Epsom can actually dehydrate bacteria either on the fish or in the fish's guts, this is a bit more effective than salt for curing purposes. Salt actually makes the water naturally aerate more as well as retards the growth of most fresh-water bacteria.
Generally in a weakened fish I don't like to use either but for one starting out healthy that gets infected either OR both work fine. The ratios for using both get a little tricky, colder water uses more epsom, warmer more salt but you don't use full dose of either.
The gap between the mineral treatments and aeration treatment is where Lifeguard is intended to be used. It uses a suspension form of chlorine that tricks bacteria into eating it, then the chlorine eats the bacteria. The opposite of Lifeguard is Potassium Permanganate... KMnO4 sucks oxygen out of the water violently, creating a suddenly anaerobic environment. If you let the KMnO4 sit mixed with water for too long it simply becomes a mineral contaminant in the water, one that a fish's kidneys are ill prepared to deal with. High ammonia and nitrite also have some antibiotic properties with the exception of nitrosomonas and nitrospira but they're also toxic to fish. Nitrate itself seems to do nothing but be beneficial to fungus. With all the chemicals in this paragraph you're at risk for kidney damage. Fish swallow the water with their food and some transfers into their blood simply from aspiration. It is an interesting note that with betta you can actually dip them in high nitrite water as an antibiotic treatment (not something any of us keep on hand, I'm sure) to kill aerobic bacteria without any long term effects like Permanganate can have. It takes time for nitrite toxicity to build up in betta and only seconds for it to affect other fish. (5ppm nitrite un-buffered will nearly instantly kill most tetra but your betta will likely live more than a day in it before succumbing, simply because of the labyrinth gland.)
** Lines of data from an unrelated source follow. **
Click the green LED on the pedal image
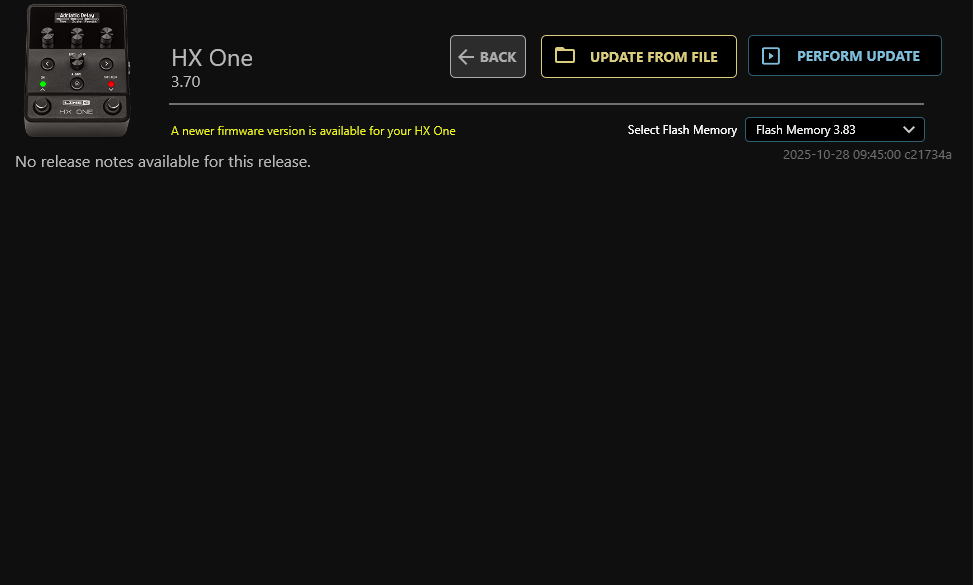The width and height of the screenshot is (973, 585). pos(43,84)
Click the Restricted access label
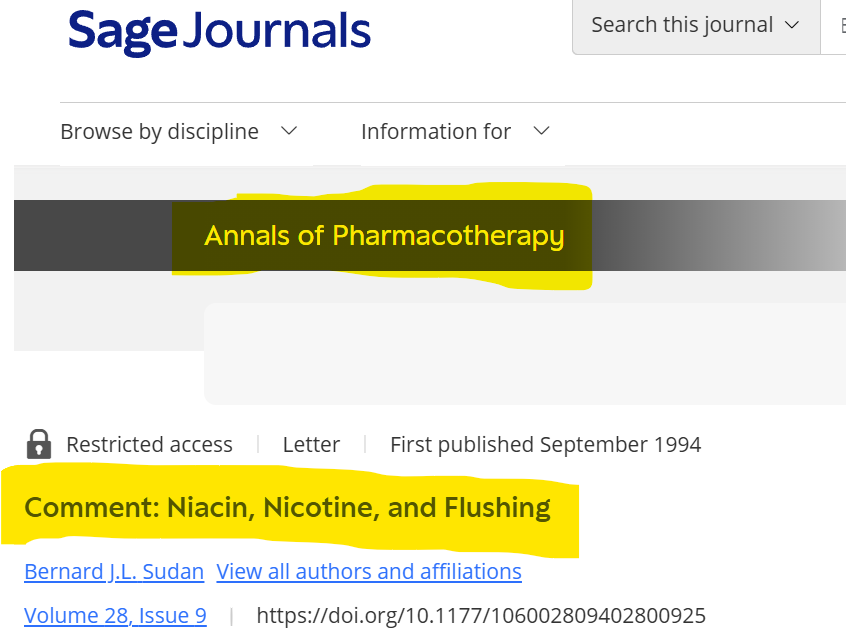The image size is (846, 640). coord(149,445)
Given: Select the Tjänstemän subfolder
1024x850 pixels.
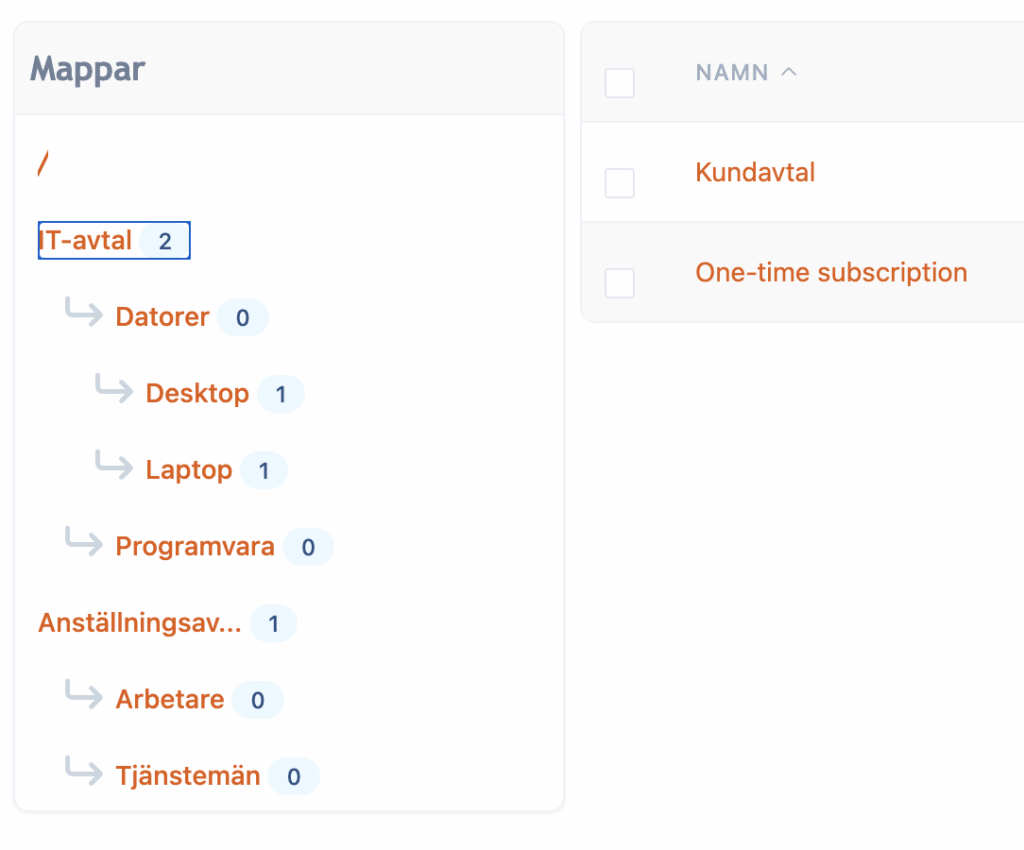Looking at the screenshot, I should coord(188,776).
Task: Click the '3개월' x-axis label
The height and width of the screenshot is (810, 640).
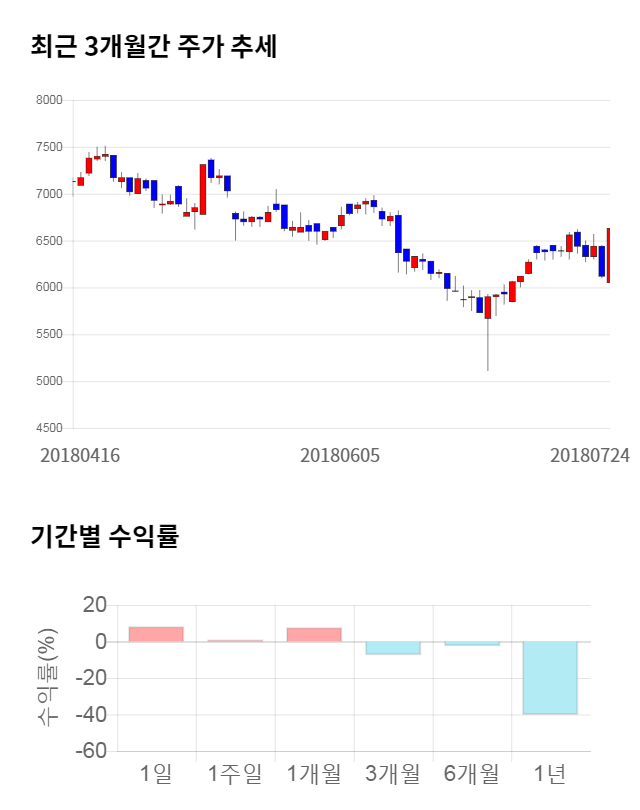Action: click(393, 773)
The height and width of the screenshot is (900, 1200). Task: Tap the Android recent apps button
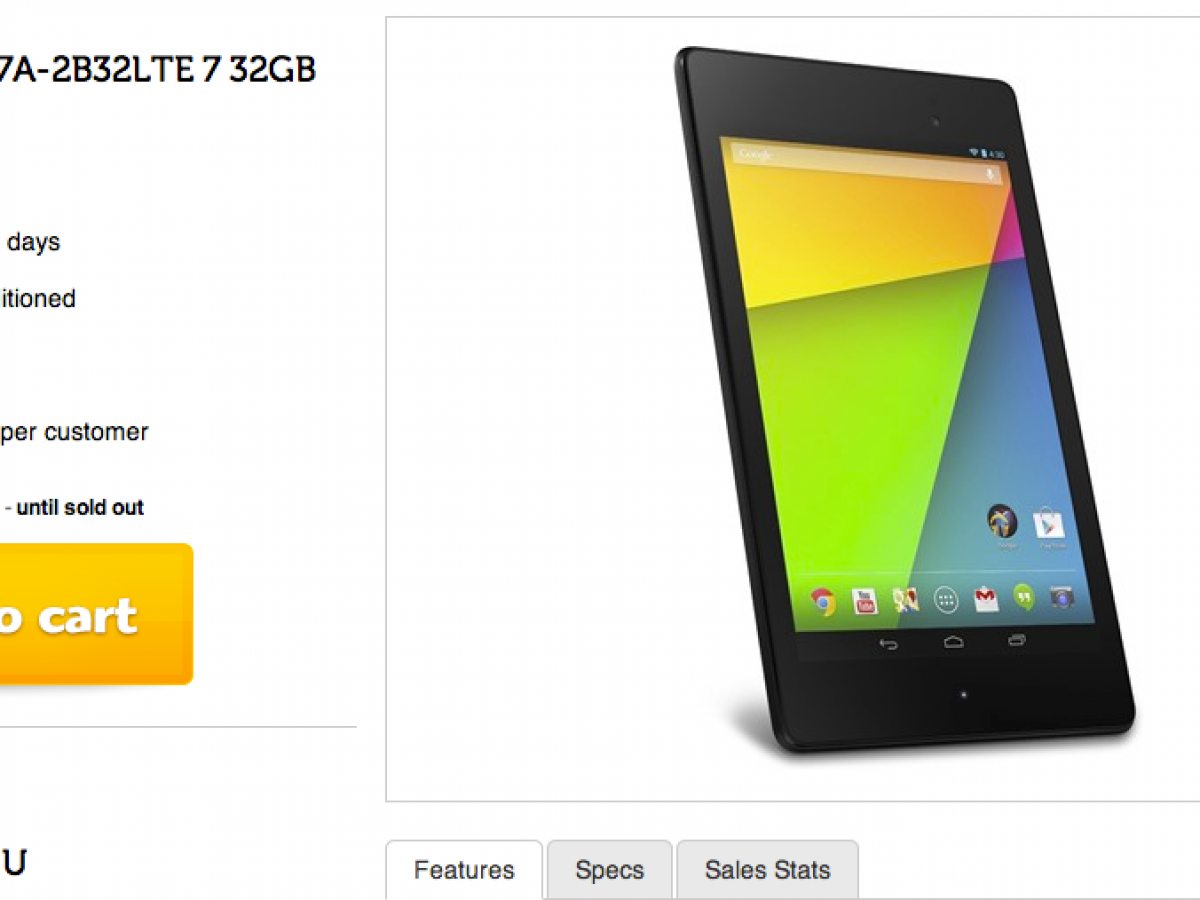(x=1017, y=639)
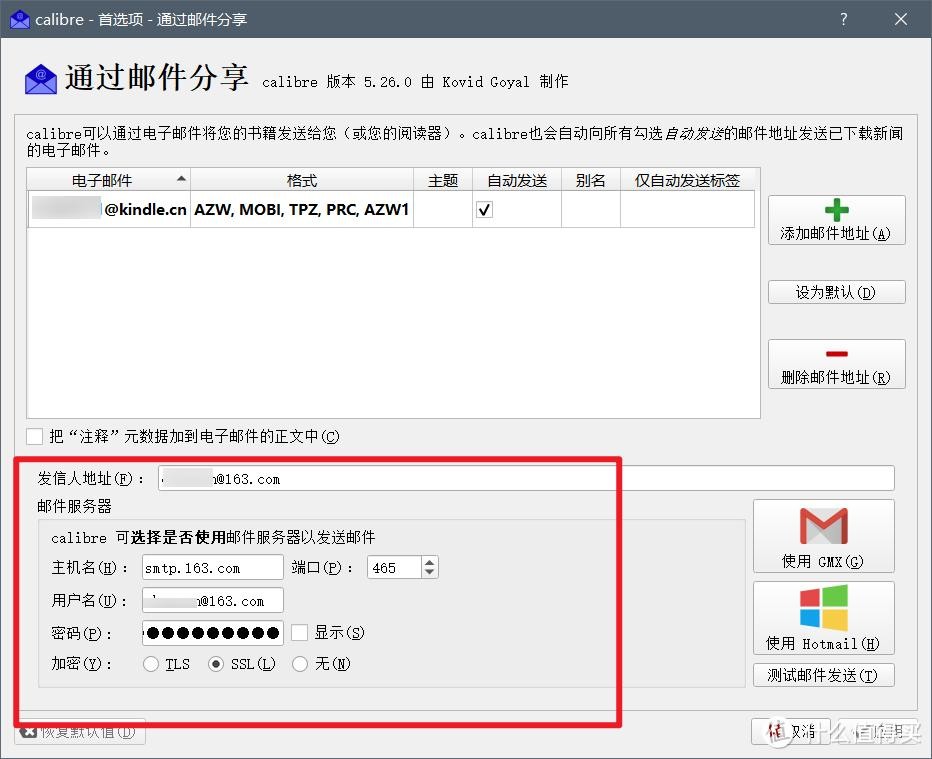Click the Windows logo Hotmail icon
The image size is (932, 759).
click(x=823, y=608)
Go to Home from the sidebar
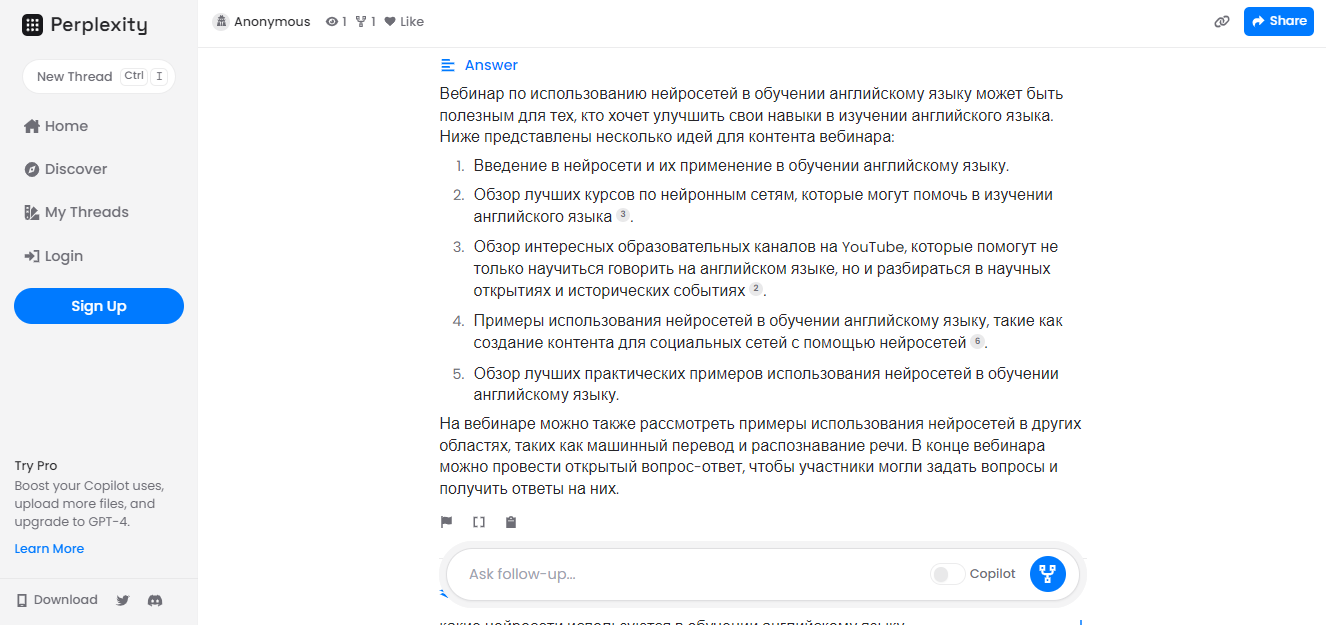 (64, 125)
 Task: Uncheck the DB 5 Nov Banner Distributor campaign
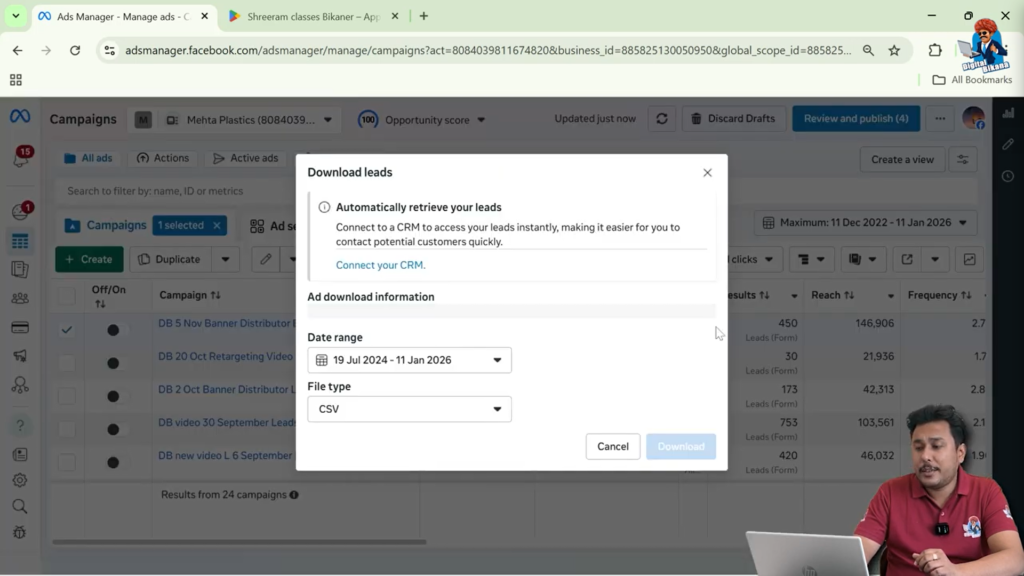click(x=66, y=328)
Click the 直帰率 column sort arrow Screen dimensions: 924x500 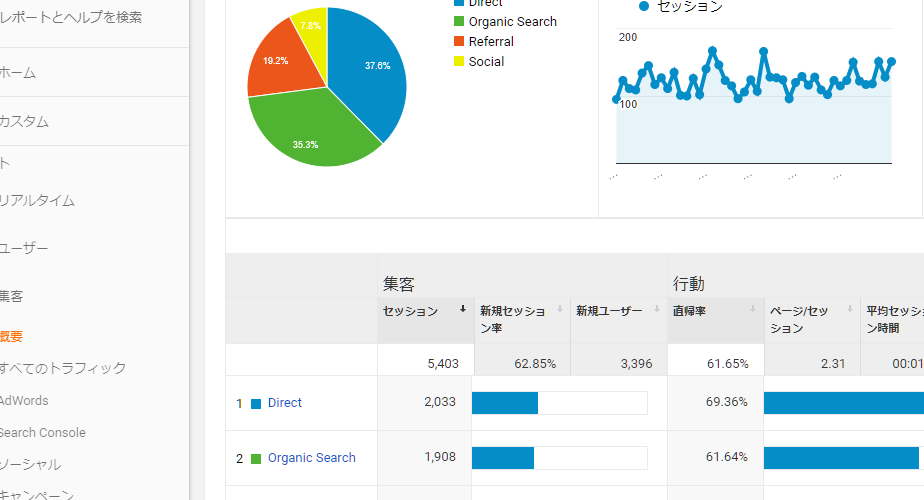tap(754, 310)
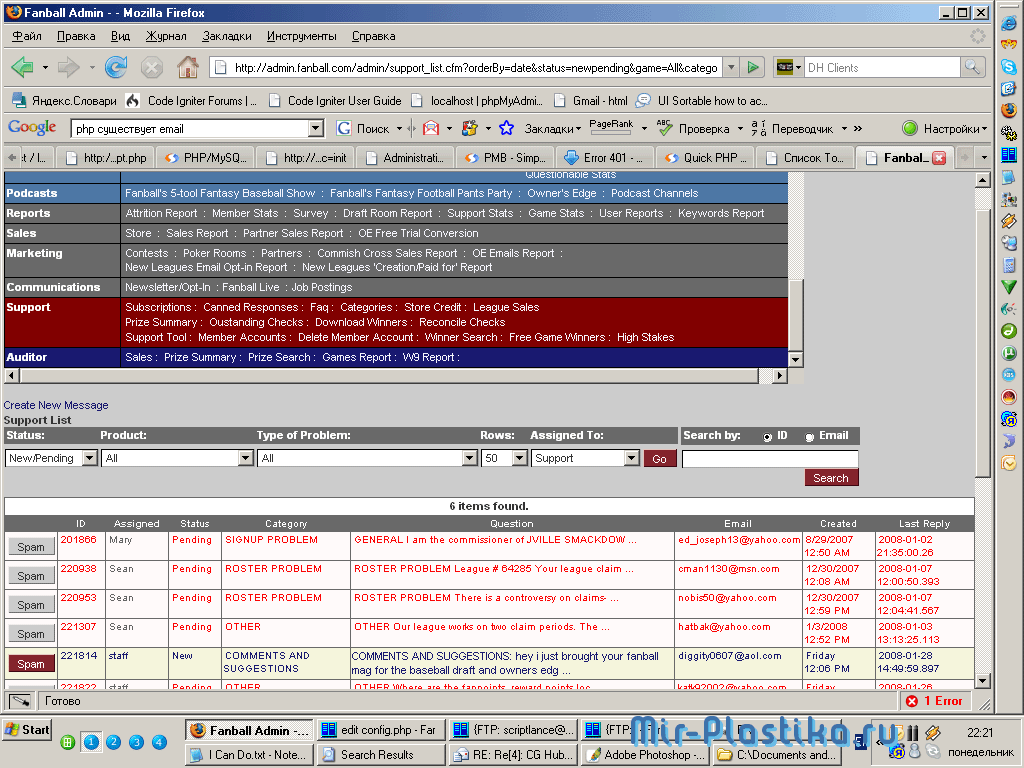Switch to the Error 401 tab
This screenshot has width=1024, height=768.
click(604, 158)
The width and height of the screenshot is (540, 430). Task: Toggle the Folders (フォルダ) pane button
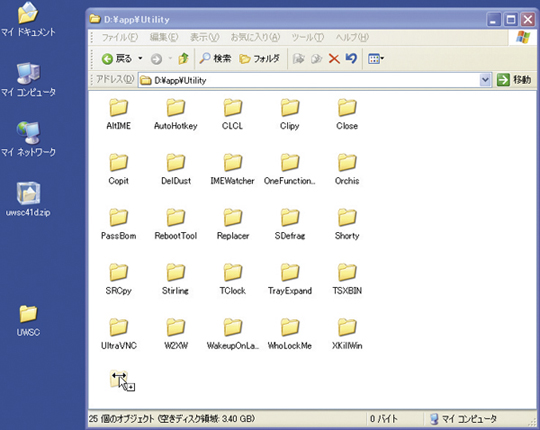tap(260, 59)
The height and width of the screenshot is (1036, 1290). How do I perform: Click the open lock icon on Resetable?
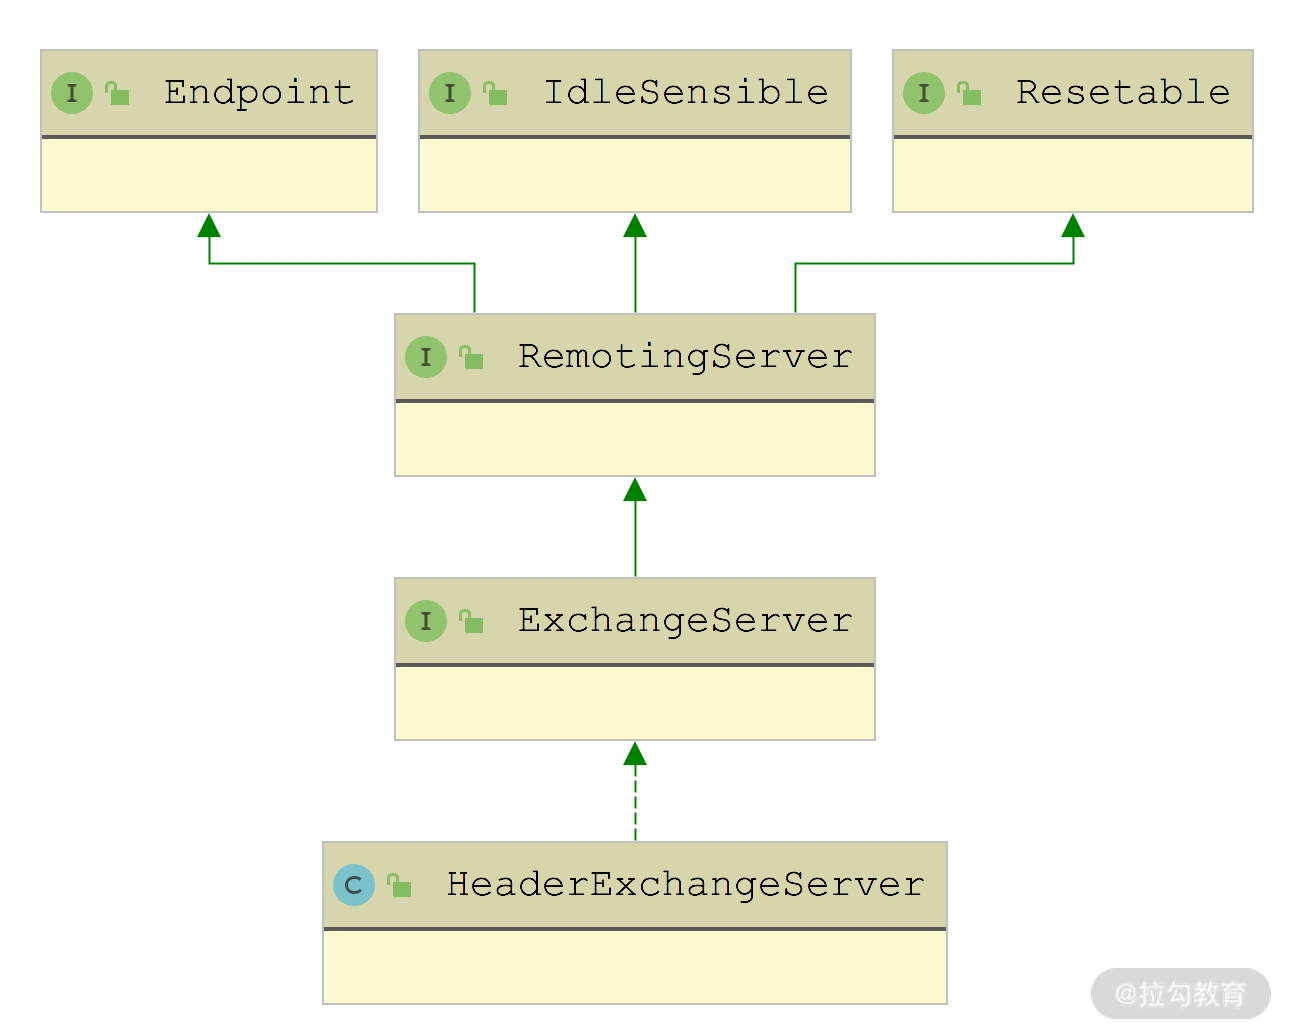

I'm a bit off the primary topic here, I know, but there's a few more tidbits about ammonia and nitrite that need to be added. Both are great for growing plants and both are great for growing aerobic fungus. This is why it is important to keep both to a minimum, either with daily water changes using prime or with actual biological nitrification processing. Nitrate is not so handy for fungus while still handy for plants.